- From: Antti Poikola <antti.poikola@gmail.com>
- Date: Sat, 23 Jan 2010 13:38:54 +0200
- To: Jonathan Gray <jonathan.gray@okfn.org>
- CC: george@thomas.name, Ed Summers <ehs@pobox.com>, Sandro Hawke <sandro@w3.org>, public-egov-ig@w3.org
Thanks for the great summary, But why the TED-talk is infamous? > Sir Tim Berners-Lee attributes the > 'raw data now meme' to the OKF's Rufus Pollock in his (now infamous) > TED talk from February 2009: > > http://www.w3.org/2009/Talks/0204-ted-tbl/#(34) > http://www.ted.com/talks/tim_berners_lee_on_the_next_web.html > http://blog.okfn.org/2007/11/07/give-us-the-data-raw-and-give-it-to-us-now/ > I'm especially interested in the "human engineering" side, how did you convince people to follow the raw-data-now ideology.

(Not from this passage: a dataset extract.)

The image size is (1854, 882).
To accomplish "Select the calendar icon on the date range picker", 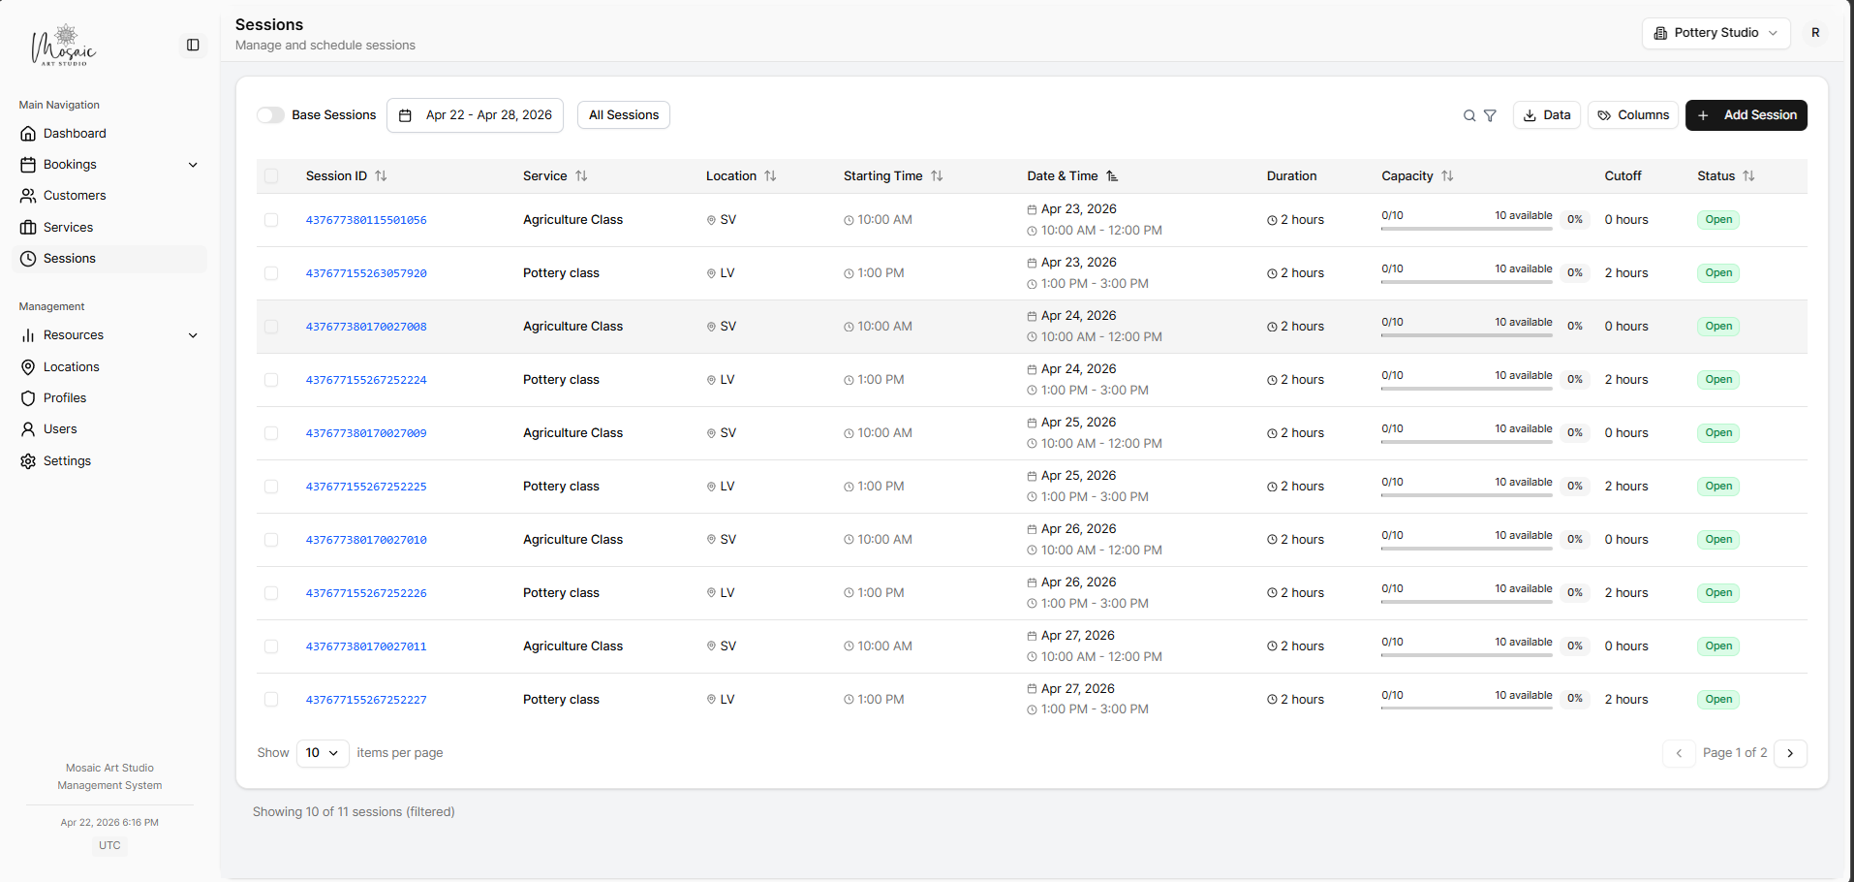I will (x=406, y=114).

In Finland many public sector IT-managers tell me, that there is no way that the data in raw form would be usable for developers, since there is so much missing context information if they let say just publish the different SQL-tables in XML-form. Harmonised inromation architecture is what they tell me will solve the problems, but it takes years to find a common understanding of the unified metadata and XML-schemes between different organizations. I believe that there should be some pragmatic way to publish raw data at the same time while continuing to develope the information architecture. How this should be communicated to the managers of different public offices?